Eine Krise kommt selten allein
Mal wieder kann Max Mangold nur reagieren. Seine Frau Susanne bestimmt den Kurs in der Ehe – und sie hat beschlossen: „Wir brauchen eine Pause.“ Sie hat gut reden. Auf sie wartet in ihrer alten Heimat Rostock eine Gastprofessur – und vielleicht auch ihre alte Jugendliebe, befürchtet Max. Aber das sind die Phantasien eines Mannes, der plötzlich allein dasteht, verloren in der coolen Berliner Altbauwohnung, und der feststellen muss, dass er auch in beruflicher Hinsicht „ein Nichts“ ist: 25 Jahre hat er erfolgreich unter dem Pseudonym Jana van Hausten historische Liebesromane geschrieben. Jetzt fällt ihm nicht nur nichts mehr ein zur romantischen Heldin seiner Bücher, jetzt wird ihm plötzlich auch zunehmend klar, auf was er sich da eingelassen hat: 25 Jahre in der Gedankenwelt einer Frau des späten 19. Jahrhunderts zu leben ist für einen Profi da noch das kleinste Übel, aber der Zwang, das eigene Ego völlig zu unterdrücken, sich nicht mal den Freunden als Urheber der Bestseller offenbaren zu dürfen, kratzt gehörig am Selbstbild. Und so schliddert der Ehemann von der „Trennung auf Bewährung“ in eine handfeste Identitätskrise. Als Max, der seiner Frau an die Ostsee nachgereist ist und ihr stur auf die Pelle rückt, irgendwann in Frauenkleidern an der Schreibmaschine sitzt, merkt Susanne, dass ihr Mann in einer tiefen Lebenskrise steckt.

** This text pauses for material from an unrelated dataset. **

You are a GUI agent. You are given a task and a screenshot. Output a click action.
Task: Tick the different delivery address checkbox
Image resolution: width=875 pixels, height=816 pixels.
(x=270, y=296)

Kulturelle Vorherrschaft der Frauen
Die intelligente Verquickung der Ehekrise mit dem seelischen Niedergang einer männlichen Existenz macht aus „Keine Ehe ohne Pause“ weder eine der aus Hollywood importierten Remarriage Comedies noch eine filmische Eheberatung für die (jüngere) ARD-Zielgruppe. Thomas Kirdorf geht vielmehr dorthin, wo es vor allem für den männlichen Protagonisten wehtut. Papi hat seine Schuldigkeit getan, der Mann an der Seite einer starken, erfolgreichen Frau, der für sie einst den Stillkurs besuchen musste und von den unwissenden Freunden nur belächelt wurde, ob des vermeintlichen Wunsches, neben seinen Hausmanndiensten mal einen Roman zu schreiben. Damit kehrt der renommierte Komödien- und Dramödienautor mit seiner Geschichte die alten Geschlechterverhältnisse um und schickt den verunsicherten Ehemann zum psychischen Rundum-Check. Und er projiziert auf diese vermeintlich so alltägliche Beziehungsgeschichte so manches, was den populären Geschlechter-Diskurs der letzten Jahrzehnte bestimmt hat und im Alltag sicherlich zu endlosen Küchen- und Schlafzimmer-Gesprächen geführt haben dürfte. Wann ist ein Mann ein Mann? Wie viel „Mann“ darf „Frau“ sein? Leben wir in einer weiblichen Gesellschaft? Sind die zu Vätern erzogenen Männer, wenn die Kinder aus dem Haus sind, nicht mehr das, was sich die Ehefrauen wünschen? Sind Männer zu bequem, zu unflexibel und geben sie sich emotional zu schnell mit Mittelmaß ab?
Ein würdiger Vertreter seines Geschlechts?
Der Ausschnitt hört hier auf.